Most of these changes have to do with an image that we have in our heads of what it means to be somehow better than we are right now. We want to take better care of ourselves. We want to lose weight. We want to eat healthier. These always seem to be the top resolutions that we, as humans, make every year. And the fact that we make them every year should tell us enough about what they really promise us, but here we are, resolving again to take better care of ourselves, lose weight, and eat healthier. So there's that.
We also make resolutions about our jobs. This is the year that we're going to go back to school and finish that degree. Or start a new one. It's the year we're going to finally demand that promotion at work, or switch jobs entirely and start doing something we've wanted to do for a long time.

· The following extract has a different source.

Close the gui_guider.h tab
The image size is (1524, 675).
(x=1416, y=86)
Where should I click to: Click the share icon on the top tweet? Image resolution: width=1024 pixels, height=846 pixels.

We make resolutions about our relationships. This year, we're going to repair that rift that's gone on for too long. We're going to find our birth parents, or the child that we gave up for adoption so many years ago. We're going to make new friends and actually get out and do things with them.
We make resolutions about our finances. We're going to get ahead this year, finally pay off those debts we've been owing. We're going to pay down our mortgage and get it under the next $10,000 mark. We're going to pay off the car, maybe get a new one. We're going to start saving for fill-in-the-blank, whether that's a vacation or a car or an education or a move or whatever it is.
This year, we're going to make it past January 3 before we break our resolutions. (Oh, so close!)
Every year, we start thinking about all of the changes we want to make in our lives, and every year, it seems like we're thinking about the same changes we want to make in our lives - all the ones that didn't work out last year. Or the year before that. Or the year before that. Of course, it is common this time of year to say, well, this year, I resolved to lose 20 pounds; only 30 to go! When it comes to our resolutions, we seem to be hopeless failures.
Perhaps, then, it's time to change our resolutions. Perhaps, then, it's time to focus on the things that could really actually change our lives, rather than focusing on the ways that we want our lives to change.
And that...just takes one resolution. One simple resolution that we can, and should, be making year after year if we really want our lives to be different. One resolution that we can make today, right now, and make again tomorrow and the day after that and the day after that and the day after that, not because we're going to fail but because every success that we have in it will remind us of how much further we have to go - and why it's so worth it to keep on.
Ready? Here's the resolution I'm making this year, and the one I want to encourage you to make, too:
This year, I want to be more like Jesus.
That's it. That's all. A little bit or a lot, this year, I just want to be more like Jesus. I want to have my eyes open every day for a chance to be more like Jesus. I want to see, and seize, the opportunities He puts in front of me to be more like Him. To love better, to be more gracious, to extend more mercy, to be present to the lives of those around me and yes, even to my own life. To be more present to His life.
You see, Jesus has promised me that in Him, I am a new creation. The old has passed away, and the new has come. And that means that as I think about what it would mean to change my life for the better this year, the only thing I can count on, the only thing that promises a lasting difference, is to lean into that new creation and let Him truly remake me. And the cool thing is that, if it works out - if it works out a little or works out a lot - I can do the same thing next year, and there's the same promise attached to it. God is making me new, all the time.
I just have to resolve to live like it.
So this year, I am. This year, I want to be more like Jesus. That's it. That's all.